● Your task
Nothing but the lines from the one holding "Task: Click the BlackVue" to the final line of the listing below, both included, should be repeated, and each must match exactly. Omit pictures.

● Exercise materials
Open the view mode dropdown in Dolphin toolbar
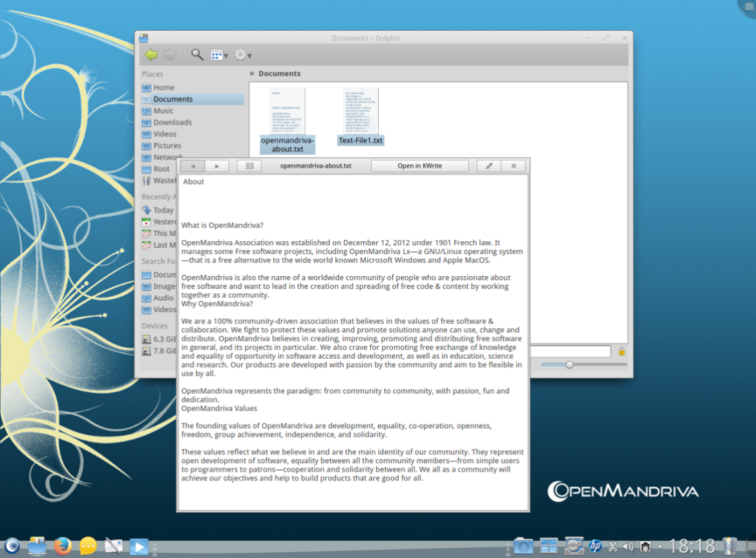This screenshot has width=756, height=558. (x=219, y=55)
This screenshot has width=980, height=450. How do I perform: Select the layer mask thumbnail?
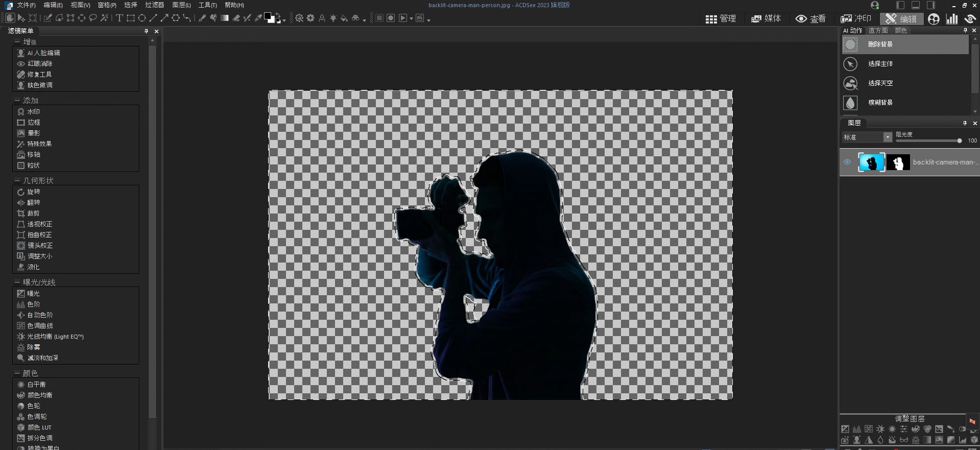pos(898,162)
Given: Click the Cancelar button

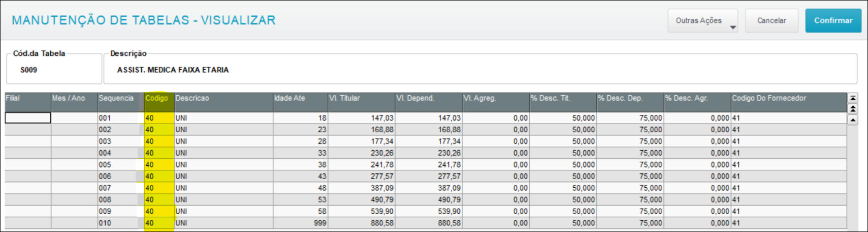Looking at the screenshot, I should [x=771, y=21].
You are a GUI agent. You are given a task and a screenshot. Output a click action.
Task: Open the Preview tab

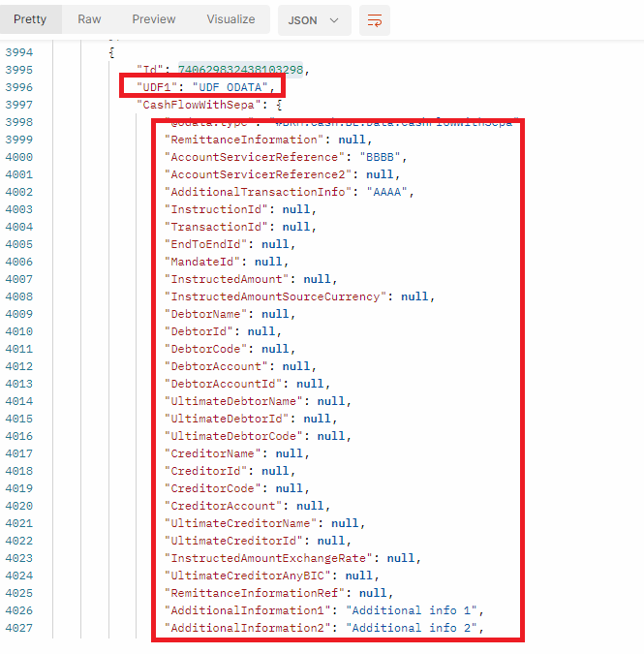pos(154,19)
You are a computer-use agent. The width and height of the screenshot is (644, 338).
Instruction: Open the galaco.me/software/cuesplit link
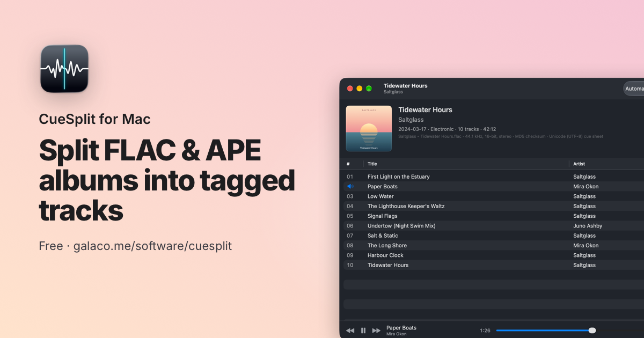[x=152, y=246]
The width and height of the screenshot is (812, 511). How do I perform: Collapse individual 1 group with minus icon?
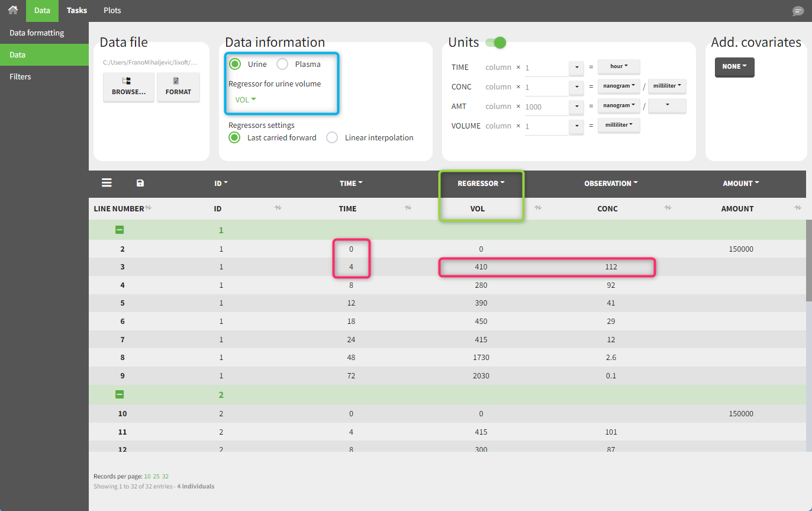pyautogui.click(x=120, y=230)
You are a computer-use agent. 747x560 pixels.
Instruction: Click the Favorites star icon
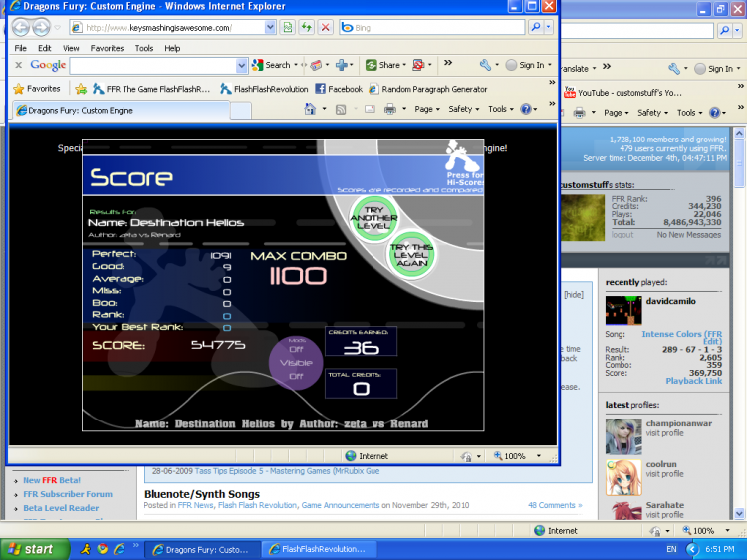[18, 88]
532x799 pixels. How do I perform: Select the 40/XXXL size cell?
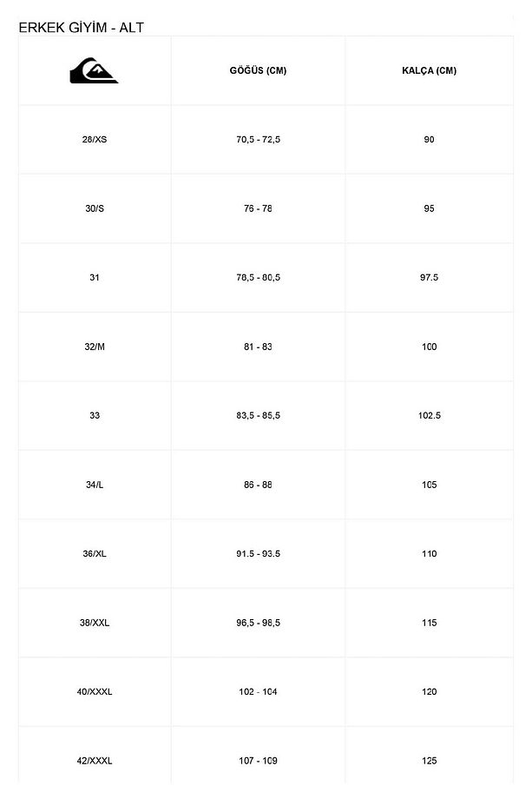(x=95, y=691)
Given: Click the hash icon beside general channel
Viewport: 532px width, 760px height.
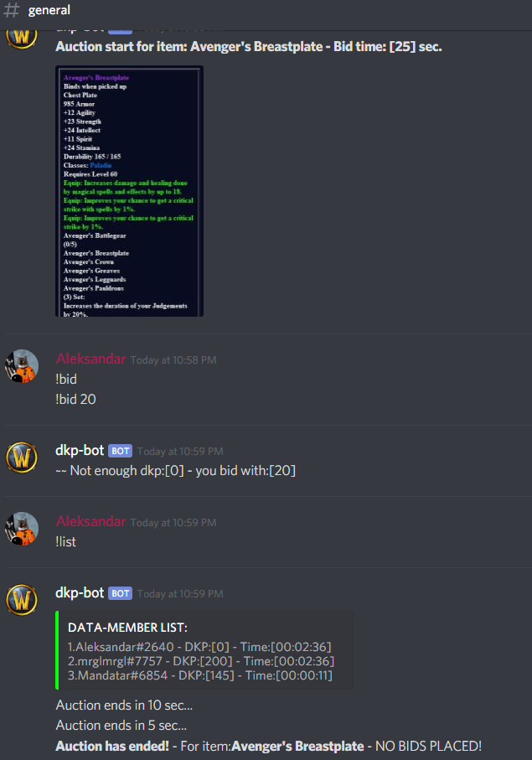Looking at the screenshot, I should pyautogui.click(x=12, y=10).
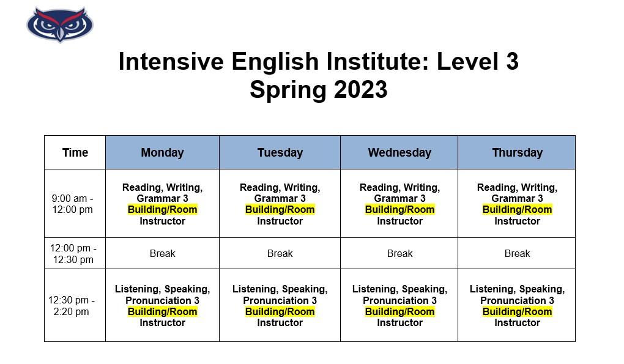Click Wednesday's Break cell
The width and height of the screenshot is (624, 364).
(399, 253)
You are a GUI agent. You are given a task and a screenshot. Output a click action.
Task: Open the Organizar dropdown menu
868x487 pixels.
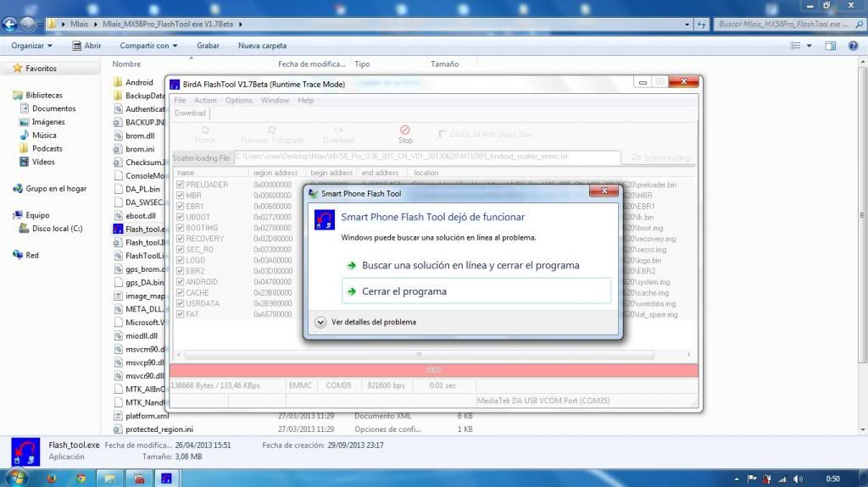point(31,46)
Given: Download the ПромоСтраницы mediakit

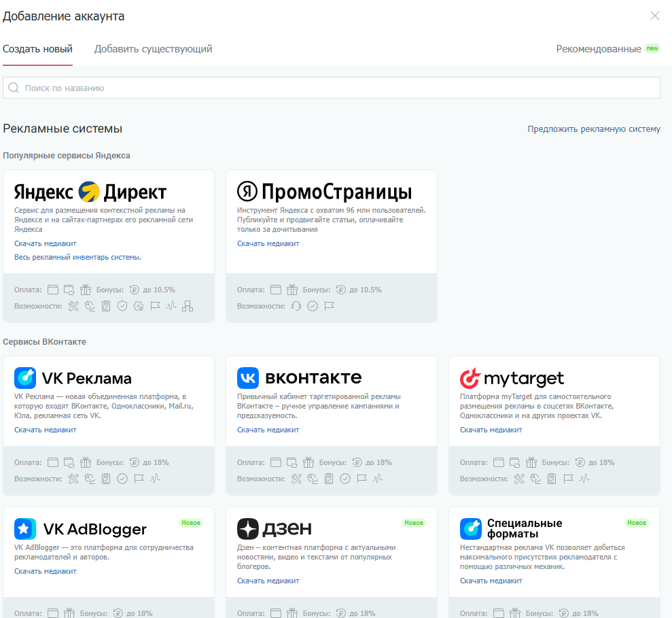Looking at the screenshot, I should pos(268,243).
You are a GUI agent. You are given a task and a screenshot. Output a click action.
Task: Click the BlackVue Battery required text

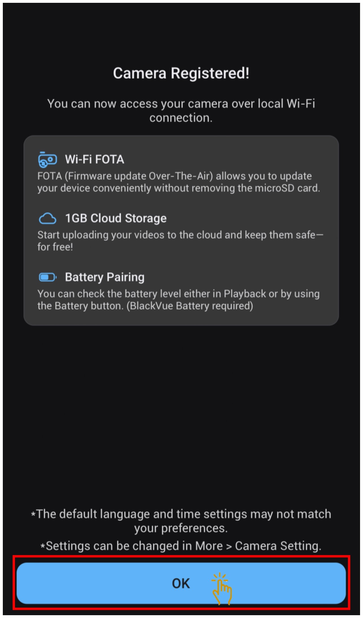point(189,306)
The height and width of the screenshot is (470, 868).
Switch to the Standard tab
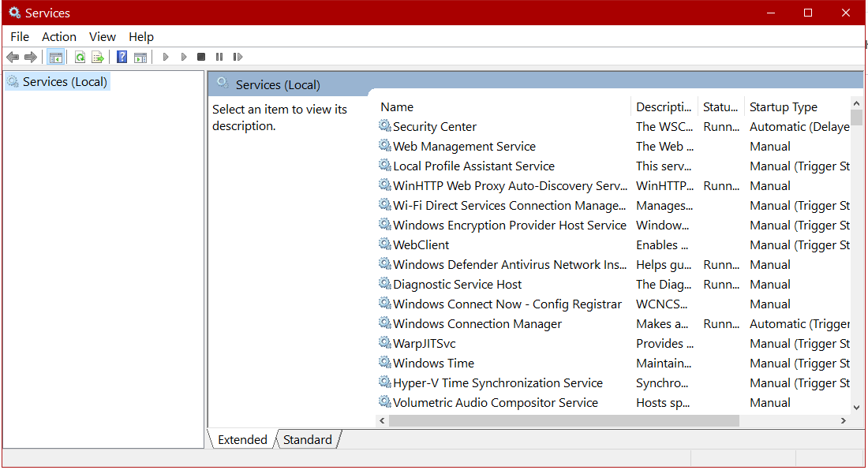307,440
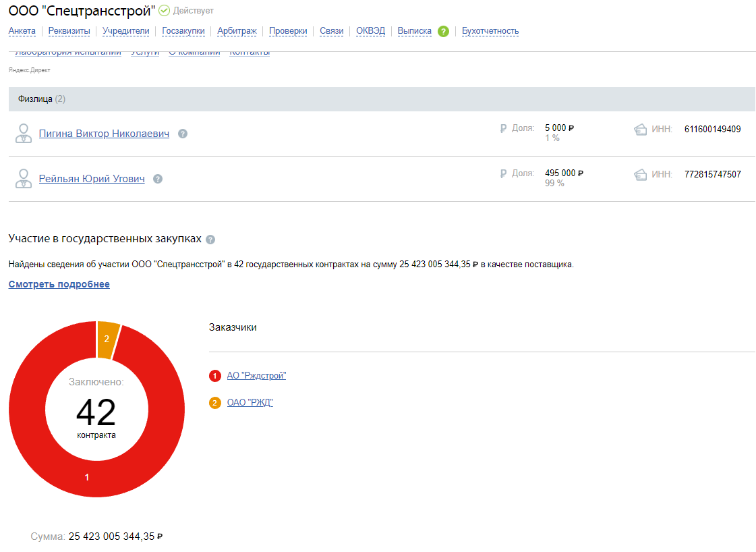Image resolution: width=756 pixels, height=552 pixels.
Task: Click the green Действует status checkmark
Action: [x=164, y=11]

● Response to the task
Task: Click the BlackVue Battery required text

point(189,306)
The height and width of the screenshot is (470, 868).
Switch to the Standard tab
307,440
Image resolution: width=756 pixels, height=552 pixels.
Task: Click the green Действует status checkmark
Action: [x=164, y=11]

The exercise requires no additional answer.